Dal prossimo 28 maggio, infatti, anche per Spagna, Irlanda e Norvegia la Palestina sarà uno Stato. Per i Paesi coloniali sopracitati, invece, resterà soltanto una fantomatica dichiarazione. L’Italia e i soliti alleati, infatti, si sono ancora una volta astenuti in occasione del voto dello scorso 10 maggio quando la risoluzione presentata dagli Emirati Arabi ha ottenuto 143 voti favorevoli, 9 contrari e, appunto, 25 astenuti. Pur trattandosi di una votazione perlopiù simbolica, poiché la vera adesione deve essere approvata innanzitutto dal Consiglio di Sicurezza, le principali potenze mondiali avrebbero avuto la possibilità di rivedere la propria responsabilità nel genocidio in corso nella Striscia di Gaza, evitando parole di sconforto e indignazione in queste ore di tende e corpi bruciati. E, invece, eccoci punto e daccapo. A cosa servono le loro dichiarazioni? A cosa serve il Ministro Crosetto che, per la prima volta, fa un distinguo tra Hamas e la Palestina, dichiarando che Israele sta seminando odio?
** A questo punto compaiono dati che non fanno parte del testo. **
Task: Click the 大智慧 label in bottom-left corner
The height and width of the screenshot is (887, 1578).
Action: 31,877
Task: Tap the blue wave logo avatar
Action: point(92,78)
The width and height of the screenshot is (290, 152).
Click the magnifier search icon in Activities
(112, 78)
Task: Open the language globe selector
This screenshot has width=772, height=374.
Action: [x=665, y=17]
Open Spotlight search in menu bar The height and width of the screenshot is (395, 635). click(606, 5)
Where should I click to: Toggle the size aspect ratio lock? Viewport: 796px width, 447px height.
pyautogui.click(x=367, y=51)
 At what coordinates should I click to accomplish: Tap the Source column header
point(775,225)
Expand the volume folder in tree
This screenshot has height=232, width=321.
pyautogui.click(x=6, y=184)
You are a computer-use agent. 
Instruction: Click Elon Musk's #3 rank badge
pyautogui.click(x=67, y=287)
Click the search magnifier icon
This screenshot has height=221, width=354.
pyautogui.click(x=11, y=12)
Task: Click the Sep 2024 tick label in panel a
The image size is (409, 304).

Alle Europee, forse. Ma nemmeno tanto.
Il procuratore generale militare israeliano Yifat Tomer Yerushalmi ha affermato che il raid su Rafah è sotto indagine, etichettando l’attacco come grave incidente. Anche un portavoce del Consiglio di Sicurezza Nazionale statunitense ha utilizzato questa parola in un’intervista al Times of Israel. Sempre con incidente, un mese fa, fu liquidato persino l’attacco ai convogli della World Central Kitchen, quando sette operatori umanitari furono deliberatamente uccisi da Israele che sapeva – perché lo aveva coordinato – del passaggio dei blindati con tanto di logo.
«Sono cose che succedono in guerra» commentò Netanyahu mentre le principali ONG lasciavano la Striscia. Ma non è una guerra se una sola nazione è dotata di esercito, se l’assenza di cibo diventa strumento di tortura, se non esistono risposte ma solo attacchi. Se la gente muore perché è così che deve andare. Se l’obiettivo è rendere Gaza ebrea, tutta Gaza.
Non è una guerra se esiste già un piano – casa, turismo, spiaggia, ristorazione – per le terre altrui da sempre vissute come proprie, da coloni, da invasori, da padroni. Se quel piano prevede giardini a forma di cuore da piantare sul sangue dei bambini. Non è una guerra se una zona designata da Israele stesso come “area umanitaria”, e in cui ha detto ai civili palestinesi di andare per trovare riparo, si scioglie nelle fiamme di una notte che tutto è tranne che un incidente. Non è una guerra se bruciano tende, corpi, umanità, diremmo, se non fosse già ampiamente bruciata. È un genocidio che ne giustifica un altro perché «è Dio che lo vuole». Ma quale Dio, ma quale volere. Quello che ci vede a sua immagine e somiglianza? Quello vendicativo? Che quello, se esistesse, ora sì, dovrebbe davvero punirci.